Character development[]

Scarlett O'Hara is not beautiful in a conventional sense, as indicated by Margaret Mitchell's opening line, but a charming Southern belle who grows up on the Clayton County, Georgia, plantation Tara in the years before the American Civil War. Scarlett is described as being sixteen years old at the outbreak of the Civil War in April 1861, which would put her approximate birth date in early 1845/late 1844 [1]. She is the oldest of three daughters. Her two younger sisters are the lazy and whiny Susan Elinor ("Suellen") and the gentle and kind Caroline Irene ("Carreen"). Her mother also gave birth to three younger sons, who were all named Gerald Jr. and died as infants.

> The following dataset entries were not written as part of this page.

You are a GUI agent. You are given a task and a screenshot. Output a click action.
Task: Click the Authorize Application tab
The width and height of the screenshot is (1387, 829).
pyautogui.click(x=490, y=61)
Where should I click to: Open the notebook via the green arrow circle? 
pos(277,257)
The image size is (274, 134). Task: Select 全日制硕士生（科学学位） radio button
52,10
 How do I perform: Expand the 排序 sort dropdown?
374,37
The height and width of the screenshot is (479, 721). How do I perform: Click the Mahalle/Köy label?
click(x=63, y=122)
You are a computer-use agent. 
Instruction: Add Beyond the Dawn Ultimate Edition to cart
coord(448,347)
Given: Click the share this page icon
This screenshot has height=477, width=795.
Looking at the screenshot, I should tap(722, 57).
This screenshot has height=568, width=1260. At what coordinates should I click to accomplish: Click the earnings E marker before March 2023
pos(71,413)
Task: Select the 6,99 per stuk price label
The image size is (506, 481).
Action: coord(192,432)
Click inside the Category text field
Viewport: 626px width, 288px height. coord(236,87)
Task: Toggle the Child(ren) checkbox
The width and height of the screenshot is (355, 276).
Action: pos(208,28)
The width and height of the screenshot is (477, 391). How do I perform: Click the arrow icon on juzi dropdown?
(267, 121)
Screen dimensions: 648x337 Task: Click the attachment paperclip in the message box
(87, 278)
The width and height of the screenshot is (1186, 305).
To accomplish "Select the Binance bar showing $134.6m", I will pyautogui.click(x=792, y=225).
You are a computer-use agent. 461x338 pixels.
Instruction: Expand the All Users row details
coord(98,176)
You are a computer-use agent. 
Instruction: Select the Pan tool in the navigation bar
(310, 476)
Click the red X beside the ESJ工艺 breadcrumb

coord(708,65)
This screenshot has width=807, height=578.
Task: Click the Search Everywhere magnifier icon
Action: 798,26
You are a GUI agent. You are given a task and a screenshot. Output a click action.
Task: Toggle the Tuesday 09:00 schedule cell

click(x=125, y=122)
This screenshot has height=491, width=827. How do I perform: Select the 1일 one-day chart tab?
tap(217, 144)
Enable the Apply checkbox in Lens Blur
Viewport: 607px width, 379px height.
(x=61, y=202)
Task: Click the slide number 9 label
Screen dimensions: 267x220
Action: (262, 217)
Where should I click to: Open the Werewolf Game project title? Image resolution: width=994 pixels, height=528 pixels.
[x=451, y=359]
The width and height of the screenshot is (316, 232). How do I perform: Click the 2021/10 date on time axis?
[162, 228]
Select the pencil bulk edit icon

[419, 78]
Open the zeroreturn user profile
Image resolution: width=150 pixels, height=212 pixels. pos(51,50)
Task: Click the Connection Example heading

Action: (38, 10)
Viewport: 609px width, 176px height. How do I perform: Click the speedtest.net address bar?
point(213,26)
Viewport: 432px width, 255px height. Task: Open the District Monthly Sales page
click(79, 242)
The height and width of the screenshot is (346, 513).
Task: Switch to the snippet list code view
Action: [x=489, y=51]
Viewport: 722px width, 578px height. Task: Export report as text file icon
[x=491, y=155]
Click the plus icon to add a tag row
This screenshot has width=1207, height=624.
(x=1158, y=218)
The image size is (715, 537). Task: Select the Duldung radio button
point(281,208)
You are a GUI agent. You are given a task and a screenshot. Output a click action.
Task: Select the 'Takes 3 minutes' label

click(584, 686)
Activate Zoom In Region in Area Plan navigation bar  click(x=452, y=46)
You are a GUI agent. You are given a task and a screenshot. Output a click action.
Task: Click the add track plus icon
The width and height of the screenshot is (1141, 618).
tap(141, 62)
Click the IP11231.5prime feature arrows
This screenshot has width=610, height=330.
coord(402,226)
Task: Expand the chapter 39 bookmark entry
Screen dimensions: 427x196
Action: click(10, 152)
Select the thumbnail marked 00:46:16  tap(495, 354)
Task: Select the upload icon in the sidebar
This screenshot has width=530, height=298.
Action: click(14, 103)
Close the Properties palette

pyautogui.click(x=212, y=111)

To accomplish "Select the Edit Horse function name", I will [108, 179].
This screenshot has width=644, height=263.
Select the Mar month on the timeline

Selfish, shrewd and vain, Scarlett inherits the strong will of her Irish father Gerald O'Hara, but also desires to please her well-bred, gentle French American mother Ellen Robillard, from a good and well respected Savannah, Georgia, family.

Scarlett believes she's in love with Ashley Wilkes, her aristocratic neighbor, but when his engagement to his cousin, the meek and mild-mannered Melanie Hamilton, is announced, she marries Melanie's brother, Charles Hamilton, out of spite. Her new husband goes to train with Wade Hampton's Legion but dies within two months of measles, and never sees battle. The war progresses and near the end of the war the Yankee army, led by the infamous General Sherman, makes its way to Georgia. Scarlett's mother dies of typhoid fever, and her sisters are gravely ill. The Yankee army burns the family's store of cotton, steals the food and livestock, but spares the family home. Scarlett flees nearby Atlanta where she had been living with Melanie, her sister-in-law, and Melanie's aunt during the war ahead of the invading Yankee army, expecting to arrive at Tara to be cared for by her parents. Instead she finds the home and lands damaged, and the family barely surviving.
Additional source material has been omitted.